What the task requires: With pictures left out, write out exactly every line from the start of the data through the one that contains "Task: Open the mail envelope icon".

Provided entries:
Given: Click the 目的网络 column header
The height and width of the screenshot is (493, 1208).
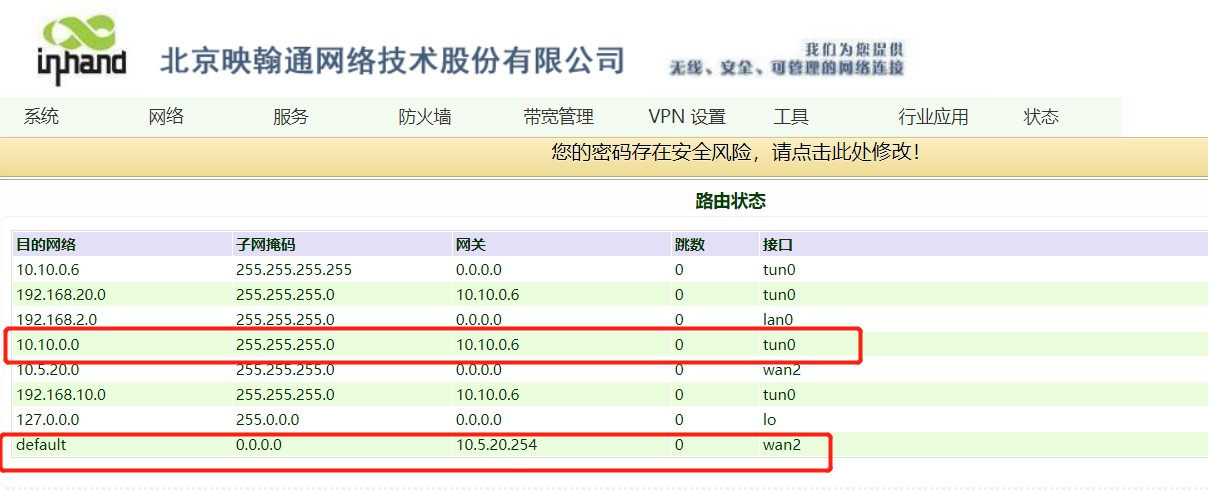Looking at the screenshot, I should 47,245.
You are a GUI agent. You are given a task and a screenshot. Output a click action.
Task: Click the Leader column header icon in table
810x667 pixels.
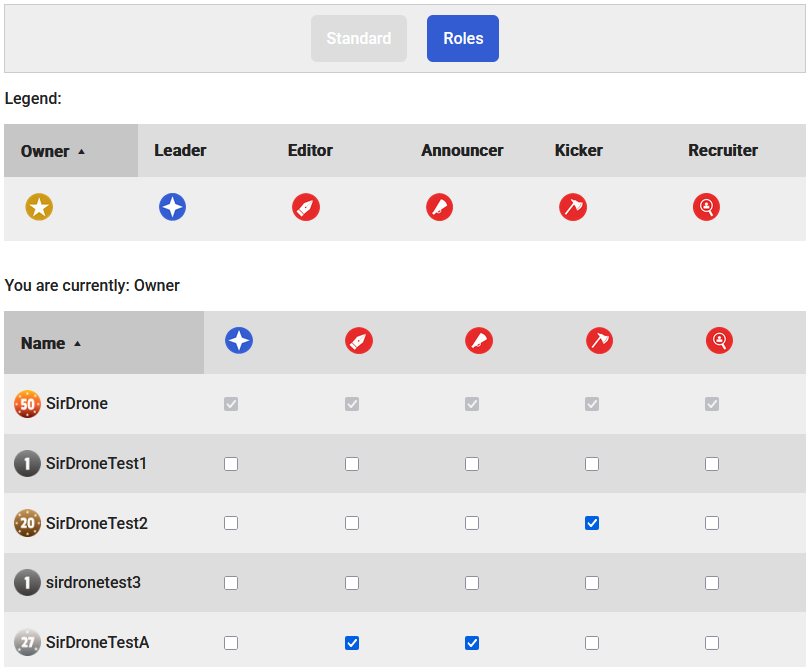(x=239, y=340)
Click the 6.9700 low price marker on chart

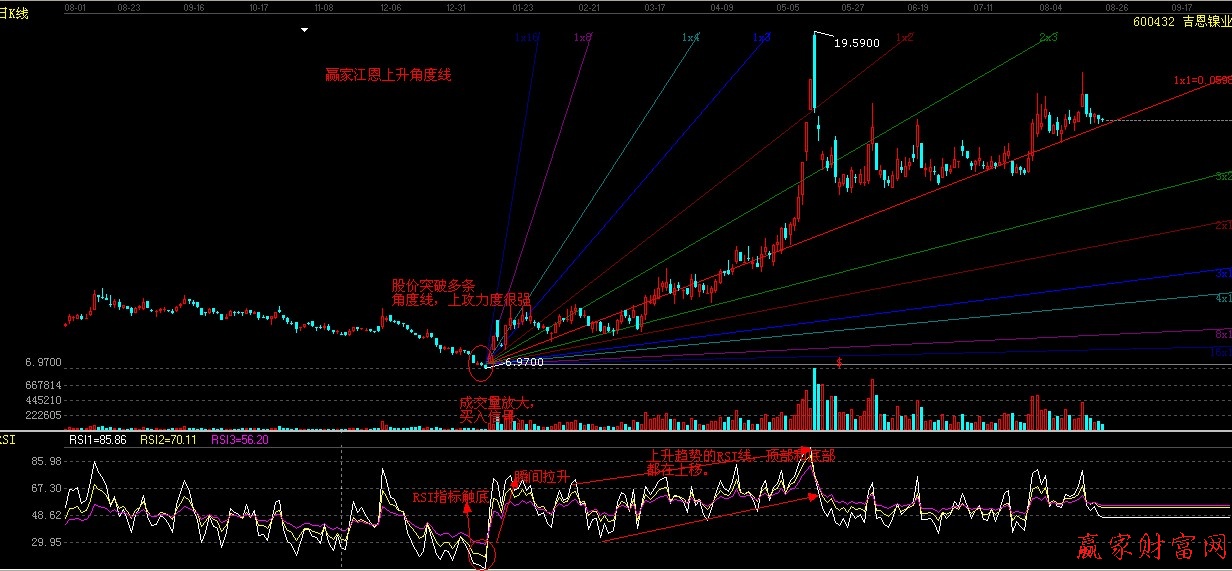(x=524, y=362)
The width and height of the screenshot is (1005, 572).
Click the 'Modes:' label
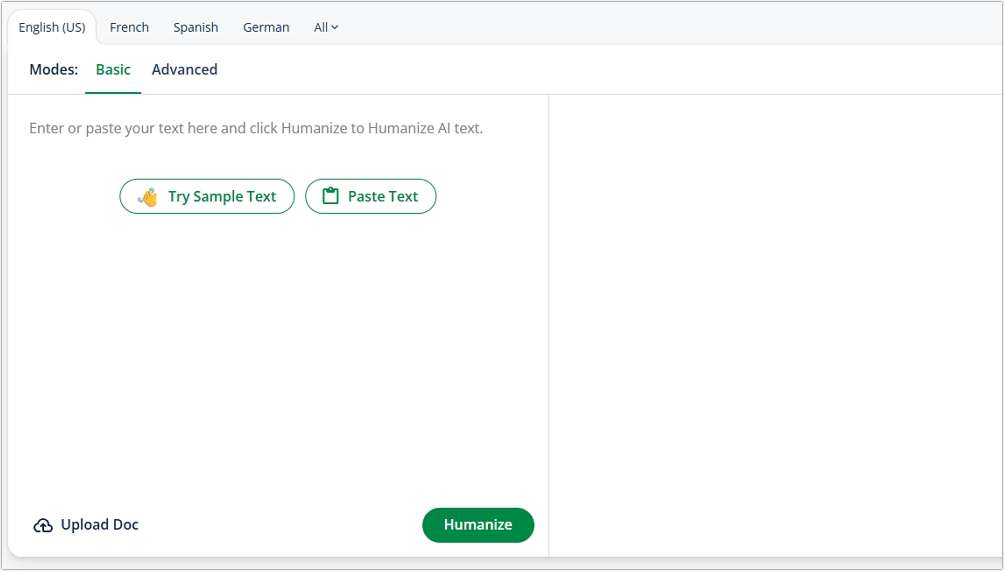coord(54,70)
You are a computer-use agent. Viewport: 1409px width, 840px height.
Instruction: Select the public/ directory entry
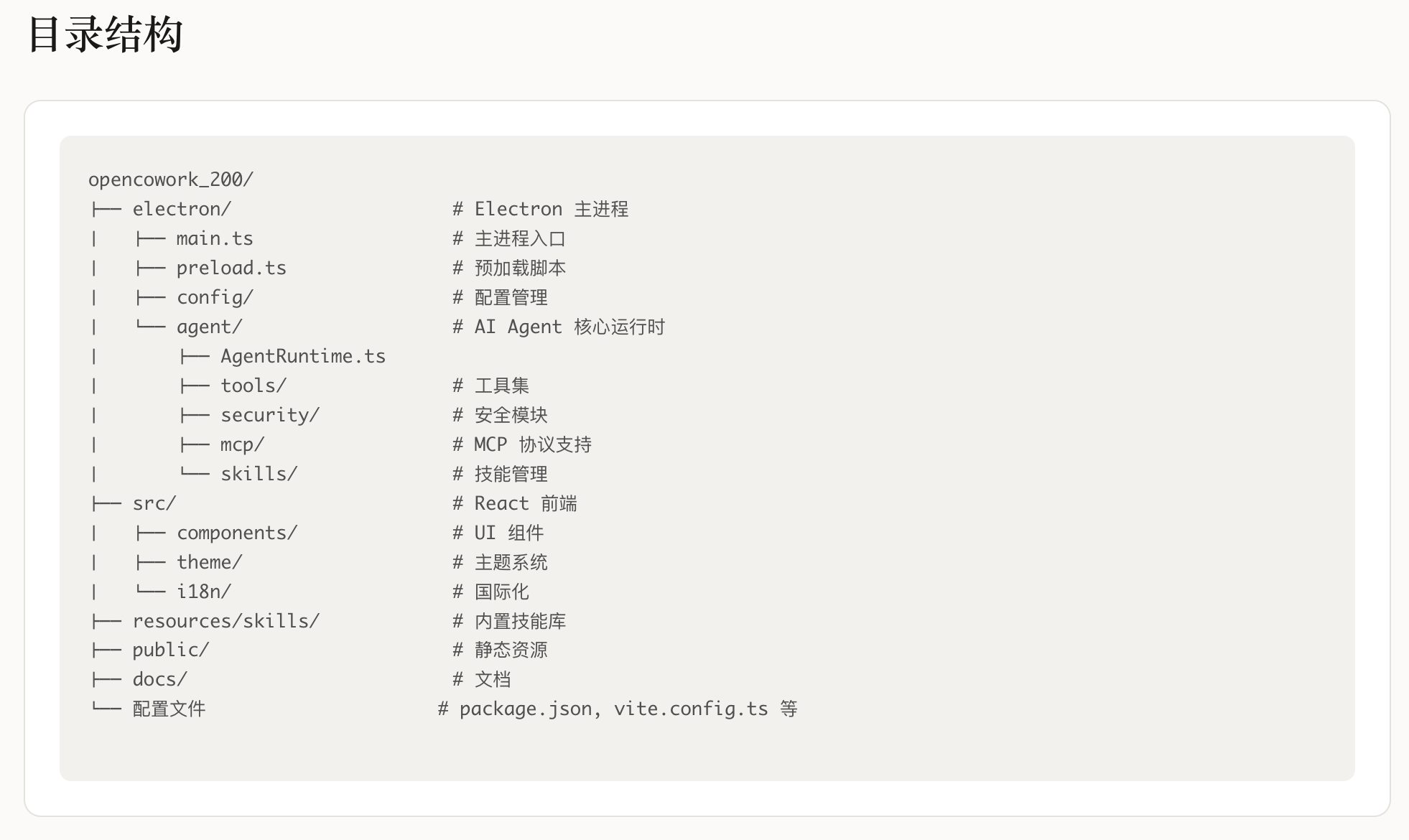(171, 650)
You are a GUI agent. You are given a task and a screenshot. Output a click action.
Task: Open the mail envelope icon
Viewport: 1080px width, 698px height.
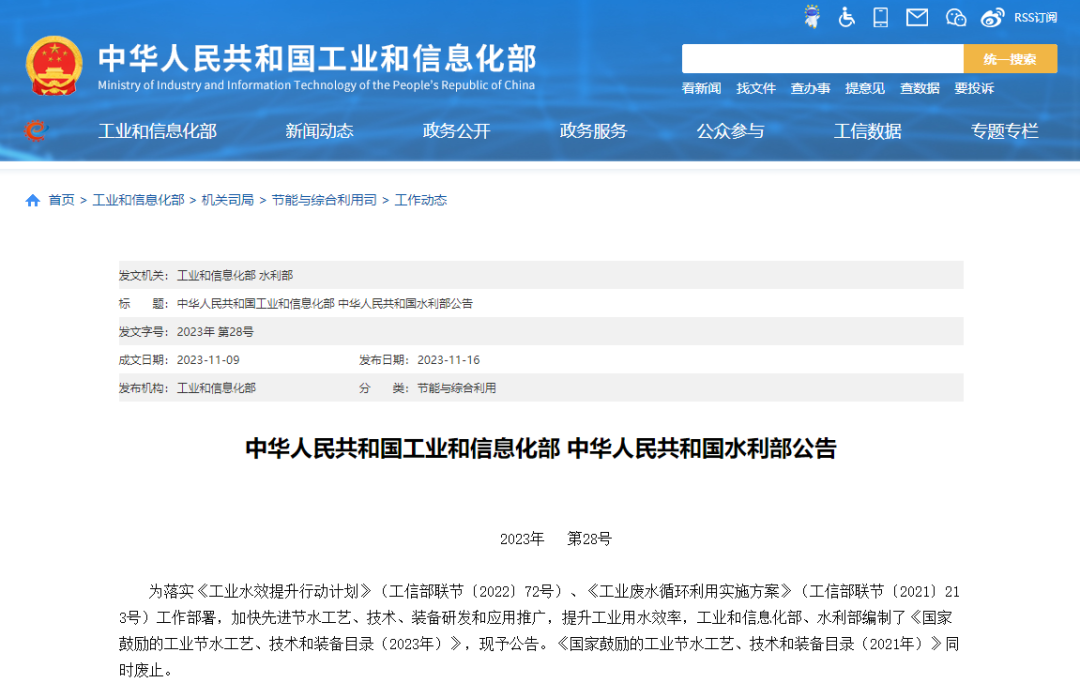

Answer to the problem:
Given: Click the 目的网络 column header
The height and width of the screenshot is (493, 1208).
Looking at the screenshot, I should 47,245.
You are a GUI agent. You are given a task and a screenshot. Output a click action.
Task: Click the Leader column header icon in table
810x667 pixels.
(x=239, y=340)
Click the 6.9700 low price marker on chart

(x=524, y=362)
The width and height of the screenshot is (1005, 572).
Click the 'Modes:' label
coord(54,70)
You are a computer-use agent. Viewport: 1409px width, 840px height.
Instruction: Select the public/ directory entry
(171, 650)
You are a GUI agent. You are given a task and a screenshot. Output a click action.
Task: Open the mail envelope icon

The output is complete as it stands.